Marzo llega con un frío que pela y, sin embargo, veo con sorpresa que el almendro del parque ha florecido. Diminutos destellos rosáceos cuelgan de sus ramas, aquellas que, no hace ni un suspiro, me parecían esqueletos silenciosos y dolientes, aguantando impasibles y resignados, los vientos helados del Invierno en Madrid. Me pregunto, qué será de sus flores indefensas si, como todo parece, el frío no nos deja aún, y se queda con nosotros un poco más, haciendo de las suyas y helándonos el aliento. El Invierno, envejecido, aún arrecia, todavía quiere hacerse notar, y aunque las horas del día parecen hacerse de chicle y estirarse y las mañanas hace días que son madrugadoras de luz, los aires gélidos golpean el camino que recorro hasta el metro cada mañana, y me obligan a enfundarme las manos dentro de los guantes, que odio. Cuando paso al lado del almendro y le veo tierno y brotado, vestidito de primavera, no puedo dejar de pensar en lo imprudente que ha sido, tan impaciente por estrenar su mejor atuendo de domingo.
Quizá la ardilla, que vive en el parque, y corretea vigilante de los nuevos habitantes en los nidos y demás aconteceres en sus dominios, le habrá advertido al intrépido, que aún es temprano y que, en lo más alto, la nubes no tienen la cara de agua, sino de nieve, y que, los fríos azules le helarán su alma recién florecida, sin haber dado tiempo a que los gorriones celebren la llegada de la Primavera en sus ramas, como les es merecido.
Y yo, me pregunto a mi misma, si al almendro, le habrá valido la pena la aventura de ser el pionero a toda costa, en este momento tan frío que vivimos.
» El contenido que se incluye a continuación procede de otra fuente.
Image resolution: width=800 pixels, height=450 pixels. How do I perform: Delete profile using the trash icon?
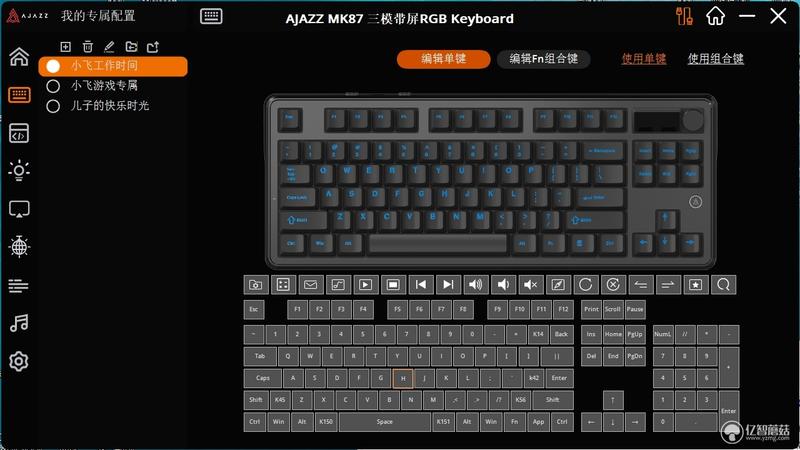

Aventurarse a tumba abierta por el tobogán de la existencia, sin miramientos ni remilgos, llevado del deseo de florecer y de habitar la fantasía de ser, el elegido. Desafiar los hirientes látigos del Invierno, el helado fuego abrasador de los silencios que moran en el parque desnudo. Y me contesta que si, firme y risueño. Que todo ha valido, no la pena, sino la gloria, de ser el primero en entregarse a los brazos de la fuerza vital que fecunda el tiempo; me susurra al oído que el astro, le ha prometido un beso. No un beso cualquiera, caído de la boca seca, a tontas y a locas. No. Un beso a conciencia; suspendido en el aire, con los ojos entornados y el alma abierta. Un beso, forjado al calor de una caricia, que sabe a luna y a miel. Un beso, blanco como las olas cuando se hacen espuma; bañado, en un manantial de rocíos y de misterios.
Un fuerte viento ha soplado la noche pasada en Madrid. Hace frío, mucho frío. En el portal, me he vuelto a casa a por el paraguas, está lloviendo a cántaros. Acelero mis pasos y travieso con prisa el bosquecillo del parque; atajo por el sendero, intentando llegar a la boca del metro antes de que la lluvia gélida y persistente me cale hasta los huesos.
Le veo a lo lejos, como es él, pequeño y redondo, aislado entre los pinos poderosos y tristes que no le conocen. Habitante extranjero del parque, le dicen, mientras miran al suelo. Me acerco. Contemplo temerosa como es zarandeado violentamente por el aire y agita sus ramas en un movimiento seco y frenético. Docenas de minúsculas florecillas se le arrancan del cuerpo para yacer y morir a los pies de su árbol, tejiendo una puntilla primorosa que alfombra y amortaja el deseo de color rosablanco, en la tierra encharcada.
Me alejo. Se ha quedado detrás de mis pasos el joven almendro, más glamoroso y gentil que jamás le ví; semidesnudo, mirando al cielo. Sin volver la vista, al arbolito tejedor de sueños, dejo, susurrando promesas de vida y de muerte, de ardiente amor, llorando lágrimas de hielo.